New Inherent Risk Data Points under Art. 12 (7) AMLAR and Art. 40 (2) AMLD

New Inherent Risk Data Points under Art. 12 (7) AMLAR and Art. 40 (2) AMLD

Sectors, Risk Categories, and the 151 Data Points

EU AML supervision is undergoing a fundamental shift. Supervision is moving away from narrative, policy-based assessments towards a quantitative, data-driven risk model.

At the centre of this change is a fixed catalogue of 151 substantive AML/CFT data points that obliged entities must collect and submit to their National Competent Authority (NCA), such as BaFin (Germany), FMA (Austria) or CSSF (Luxembourg). These data points form the exclusive factual basis for supervisory risk scoring.


Sectors

The RTS apply to all obliged entities under Article 3 AMLR, structured into a harmonised supervisory sector taxonomy:

  • CI – Credit Institutions
  • CP – Credit Providers
  • LI – Life Insurance Undertakings
  • EMI – Electronic Money Institutions
  • PI – Payment Institutions
  • BC – Bureau de Change
  • IF – Investment Firms
  • AMC – Asset Management Companies
  • CASP – Crypto-Asset Service Providers
  • O – Other obliged entities (e.g. TCSPs, lawyers, real estate professionals, gambling providers, crowdfunding platforms)

This sector classification is not descriptive. It determines:

  • which data points are applicable,
  • which inherent risks are presumed,
  • and how institutions are benchmarked across the EU.

Obliged entities must report all data points applicable to the sectors, products, and services they actually provide, irrespective of how they describe their business model internally.


Risk Categories

Supervisors organise inherent AML/CFT risk along five mandatory risk categories.
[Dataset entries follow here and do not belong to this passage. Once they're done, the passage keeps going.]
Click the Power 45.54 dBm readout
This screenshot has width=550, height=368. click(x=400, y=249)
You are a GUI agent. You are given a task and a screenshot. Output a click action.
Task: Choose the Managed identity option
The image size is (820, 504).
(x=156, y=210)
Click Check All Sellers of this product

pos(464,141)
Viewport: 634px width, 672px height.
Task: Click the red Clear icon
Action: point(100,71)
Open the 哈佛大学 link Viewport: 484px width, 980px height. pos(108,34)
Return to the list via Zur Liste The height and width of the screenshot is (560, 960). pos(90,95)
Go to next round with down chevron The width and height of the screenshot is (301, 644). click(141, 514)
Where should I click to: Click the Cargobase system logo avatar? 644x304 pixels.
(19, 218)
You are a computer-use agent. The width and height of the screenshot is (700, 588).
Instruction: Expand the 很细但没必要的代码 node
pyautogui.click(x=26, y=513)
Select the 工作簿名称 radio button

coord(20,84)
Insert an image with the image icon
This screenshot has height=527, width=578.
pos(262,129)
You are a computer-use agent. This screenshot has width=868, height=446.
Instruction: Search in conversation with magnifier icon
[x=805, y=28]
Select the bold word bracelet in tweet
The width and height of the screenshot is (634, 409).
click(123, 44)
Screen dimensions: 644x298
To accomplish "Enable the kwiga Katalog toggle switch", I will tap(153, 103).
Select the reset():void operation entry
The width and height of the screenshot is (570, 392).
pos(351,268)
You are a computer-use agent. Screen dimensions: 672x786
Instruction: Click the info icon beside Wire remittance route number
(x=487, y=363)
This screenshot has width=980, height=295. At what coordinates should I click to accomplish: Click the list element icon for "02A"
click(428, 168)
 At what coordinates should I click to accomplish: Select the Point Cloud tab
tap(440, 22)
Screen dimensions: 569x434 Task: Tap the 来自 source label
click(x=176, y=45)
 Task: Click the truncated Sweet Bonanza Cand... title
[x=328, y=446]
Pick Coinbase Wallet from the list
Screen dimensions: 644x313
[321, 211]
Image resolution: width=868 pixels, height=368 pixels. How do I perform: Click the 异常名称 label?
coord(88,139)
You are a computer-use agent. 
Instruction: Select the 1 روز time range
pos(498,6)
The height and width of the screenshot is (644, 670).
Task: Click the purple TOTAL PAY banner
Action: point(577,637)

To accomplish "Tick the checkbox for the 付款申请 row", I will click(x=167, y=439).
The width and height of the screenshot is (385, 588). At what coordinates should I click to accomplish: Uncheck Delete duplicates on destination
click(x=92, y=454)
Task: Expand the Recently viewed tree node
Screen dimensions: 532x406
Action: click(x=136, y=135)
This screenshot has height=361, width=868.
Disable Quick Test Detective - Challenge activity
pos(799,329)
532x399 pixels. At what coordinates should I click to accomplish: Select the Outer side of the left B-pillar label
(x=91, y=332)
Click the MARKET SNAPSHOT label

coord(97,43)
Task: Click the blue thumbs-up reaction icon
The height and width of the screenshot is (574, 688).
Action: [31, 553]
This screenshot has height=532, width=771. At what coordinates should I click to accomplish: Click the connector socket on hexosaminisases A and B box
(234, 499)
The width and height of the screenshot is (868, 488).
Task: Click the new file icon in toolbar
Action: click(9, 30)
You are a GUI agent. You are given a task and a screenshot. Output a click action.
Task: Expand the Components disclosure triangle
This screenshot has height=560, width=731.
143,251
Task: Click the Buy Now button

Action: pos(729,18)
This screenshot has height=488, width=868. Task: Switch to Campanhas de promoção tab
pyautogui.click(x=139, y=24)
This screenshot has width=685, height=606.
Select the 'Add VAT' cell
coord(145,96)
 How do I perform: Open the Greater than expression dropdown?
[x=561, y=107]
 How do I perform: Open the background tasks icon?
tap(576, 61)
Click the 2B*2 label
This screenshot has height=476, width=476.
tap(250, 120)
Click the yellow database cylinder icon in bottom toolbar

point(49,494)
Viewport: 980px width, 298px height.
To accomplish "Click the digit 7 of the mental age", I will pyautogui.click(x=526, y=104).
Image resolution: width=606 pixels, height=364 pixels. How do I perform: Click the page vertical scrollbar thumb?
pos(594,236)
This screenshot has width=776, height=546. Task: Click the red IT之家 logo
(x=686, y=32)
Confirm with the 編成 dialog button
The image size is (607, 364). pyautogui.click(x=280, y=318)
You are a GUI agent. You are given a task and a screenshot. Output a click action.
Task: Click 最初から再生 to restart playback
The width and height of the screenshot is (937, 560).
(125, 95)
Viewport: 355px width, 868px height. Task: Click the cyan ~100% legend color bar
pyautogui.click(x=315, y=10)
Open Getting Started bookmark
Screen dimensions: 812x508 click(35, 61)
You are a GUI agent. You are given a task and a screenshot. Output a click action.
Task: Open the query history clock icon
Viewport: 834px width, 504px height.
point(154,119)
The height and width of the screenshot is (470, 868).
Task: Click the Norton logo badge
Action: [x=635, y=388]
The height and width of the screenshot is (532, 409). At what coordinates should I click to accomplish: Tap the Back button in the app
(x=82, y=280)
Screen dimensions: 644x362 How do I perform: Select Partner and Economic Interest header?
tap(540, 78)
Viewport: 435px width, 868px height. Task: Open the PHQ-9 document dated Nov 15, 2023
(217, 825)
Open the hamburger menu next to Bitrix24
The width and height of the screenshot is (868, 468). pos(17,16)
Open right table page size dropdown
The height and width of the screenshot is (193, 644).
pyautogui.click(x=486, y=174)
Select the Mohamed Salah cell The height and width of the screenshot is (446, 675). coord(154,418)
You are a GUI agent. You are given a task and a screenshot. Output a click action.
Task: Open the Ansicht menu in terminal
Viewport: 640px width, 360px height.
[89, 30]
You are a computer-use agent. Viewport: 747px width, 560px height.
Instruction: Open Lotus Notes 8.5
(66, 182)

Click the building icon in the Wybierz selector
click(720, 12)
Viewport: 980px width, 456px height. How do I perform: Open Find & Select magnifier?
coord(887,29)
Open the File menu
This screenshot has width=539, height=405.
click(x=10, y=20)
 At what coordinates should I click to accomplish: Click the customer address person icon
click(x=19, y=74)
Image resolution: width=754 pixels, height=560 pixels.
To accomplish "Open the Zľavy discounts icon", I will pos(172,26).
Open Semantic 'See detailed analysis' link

Each of the 151 data points is assigned to exactly one of these categories.

Customers

This category captures who the institution does business with.

Inherent risk data points include:

  • total number of customers,
  • number of natural persons and legal entities,
  • PEP exposure (customers and UBOs),
  • customers with complex ownership structures,
  • customers with high-risk activities,
  • new customers onboarded during the previous year.

These metrics allow supervisors to assess scale, complexity, and integrity risk within the customer base.


Products

The products category reflects what financial instruments or value-storage mechanisms are offered.

It is subdivided into granular product-specific sub-categories, including:

  • Payment accounts
  • Virtual IBANs
  • Prepaid cards
  • Lending (consumer, real estate, asset-backed)
  • Factoring
  • Life insurance contracts
  • Currency exchange involving cash
  • E-money
  • Money remittance
  • Wealth management
  • Correspondent services
  • Trade finance
  • Custody of crypto-assets
  • Crypto cash cards
  • Exchange crypto ↔ funds
  • Exchange crypto ↔ crypto
  • Transfer of crypto-assets
  • Investment services (reception and transmission of orders, custody account keeping, portfolio management)
  • Management of UCITS
  • Management of AIFs
  • Safe custody services
  • Crowdfunding
  • Cash transactions

For each applicable product or service, the RTS require quantitative indicators, typically:

  • number of transactions,
  • total value (EUR),
  • number of customers using the product,
  • specific risk amplifiers (e.g. unhosted wallets, third-party payments).

If a product or service is not offered, the corresponding data points must be reported as not applicable, not omitted.


Services

Services describe how products are used in practice.

Inherent risk data points include:

  • incoming and outgoing transactions,
  • transaction frequency and value,
  • transactions above defined thresholds,
  • cash activity,
  • trade finance operations,
  • crypto-asset transaction flows.

Services form the core quantitative risk engine of the RTS framework. Transactional activity, velocity, and cross-border use are central drivers of supervisory risk scoring.


Geographies

Geography acts as a horizontal risk multiplier.

Inherent risk data points include:

  • customers by country,
  • transactions by country (incoming and outgoing),
  • exposure to non-EEA jurisdictions,
  • branches, subsidiaries, agents, and distributors by country,
  • correspondent relationships by respondent country.

Supervisors automatically overlay this data with EU high-risk third-country lists and geopolitical risk indicators. Institutions report facts; supervisors determine the risk.


Distribution Channels

This category captures how customers and transactions enter the institution.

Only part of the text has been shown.